Будущее в цветочек
Александра Щекатихина-Потоцкая в Русском музее
рассказывает Ольга Лузина
С одной стороны, "Да здравствует мировая республика Советов", "Всем сердцем молод, в руки книгу, серп и молот", "Кто не работает, то и не ест". С другой, "Святой Сергий на сказочном льве", "Иванушка на Коньке-Горбунке", "Нитки мотают". Это названия произведений художницы Александры Щекатихиной-Потоцкой (1892-1967), работавшей с живописью, графикой, в том числе книжной, театральными декорациями и костюмами, но получившей известность благодаря фарфору. Ученица Николая Рериха и Ивана Билибина, она вслед за ними влюбилась в узорчато-лубочный мир русских сказок, выставляла акварели по мотивам былин вместе с мирискусниками, а когда разразилась революция, нашла прибежище для своего таланта на Государственном фарфоровом заводе и наряду с тарелками-агитками продолжала лепить рыбок, снегурочек и свадебные вазочки. Ее жар-птичьи краски радостно расцвели на снежной глади "белья": художники работали на старых заготовках, и глава творческого коллектива завода, ведущий советский мастер фарфорово-агитационных дел Сергей Чехонин решил отказаться от подглазурной росписи в пользу более яркой надглазурной. Но если другие мастера разрабатывали композицию и колорит, вписывали изображение в формат, у Щекатихиной-Потоцкой тарелочное будто с цепи сорвалось: серпы и молоты, буквы и цифры скачут зигзагом и расползаются, обрастают фривольными листочками и цветочками и всячески отрицают свое пропагандистское содержание.

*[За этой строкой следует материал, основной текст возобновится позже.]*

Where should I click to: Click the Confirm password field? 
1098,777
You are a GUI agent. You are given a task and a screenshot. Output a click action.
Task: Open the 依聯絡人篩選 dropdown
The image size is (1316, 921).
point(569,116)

Матрос с подругой-работницей в косынке и сапожищах на шнуровке на праздновании 1 мая 1921 года в Петрограде выглядят как новые былинные герои, вокруг которых кружат легкие парусники, качающиеся в ряби серых штрихов; на блюдах побольше они к тому же осенены салютом с позолотой. Правда, иногда глаза героев косят в разные стороны, словно намекая на непрочность их союза. Хорош "Поющий Интернационал" (1920-е): стриженный под горшок и согнутый в три погибели мужичок в несуразном длинном жилете, шароварах и блестящих сапогах поигрывает на непонятном инструменте; из него уже не просто листочки-цветочки растут, а целый ветвистый ствол, этакое языческое древо жизни. Плясуньи на тарелках явно распевают частушки, а не гимн, над мамашей с дитятей трубит ангел, еще один несет запеленутого младенца поверх церковных крестов. Всюду проглядывает озорной граффитист, рисующий по-детски кривеньких человечков и каракули, где слово начинается с огромных букв и к концу тает. А пишет-то не "Маша дура", а "Коммуна" или вовсе "3-й Интернационал".
В 1923 году Щекатихина-Потоцкая (вторая фамилия от ее первого мужа) уехала за границу к Билибину — вряд ли можно назвать этот отъезд эмиграцией, так как было получено согласие Наркомпроса. Они путешествовали по Сирии, Египту, Эфиопии, Палестине, жили в Каире и Париже, а работы присылали в Ленинград. В 1936 году вернулись и занялись декорациями к опере Римского-Корсакова "Суд царя Салтана". Каток репрессий их не задел. Иван умер в первую блокадную зиму, а Александра дожила до персональной выставки и ордена "Знак Почета". Писала воздушные пейзажи и пастозные натюрморты, рисовала иллюстрации и продолжала работать с фарфором — на выставке будет около ста живописных и графических работ и двести произведений керамики. В ее случае особенно резко ощущается несоответствие цели вещи — для народа, для улицы — и реального ее функционирования как элитарной ценности. Фарфор Щекатихиной-Потоцкой только притворяется искусством пропаганды, как монументальная скульптура и плакат эпохи, а на деле расшучивает мифологию нового государства до сказки.